Excerpted data ::
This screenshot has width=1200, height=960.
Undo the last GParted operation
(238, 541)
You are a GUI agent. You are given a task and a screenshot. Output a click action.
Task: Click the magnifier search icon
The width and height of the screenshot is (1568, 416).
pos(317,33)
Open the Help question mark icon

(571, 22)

Exercise directions ::
Line by line, reproduce the data above exactly.

Task solution ::
This screenshot has width=1200, height=960.
Undo the last GParted operation
(238, 541)
You are a GUI agent. You are given a task and a screenshot. Output a click action.
Task: Click the magnifier search icon
The width and height of the screenshot is (1568, 416).
pos(317,33)
Open the Help question mark icon

(571, 22)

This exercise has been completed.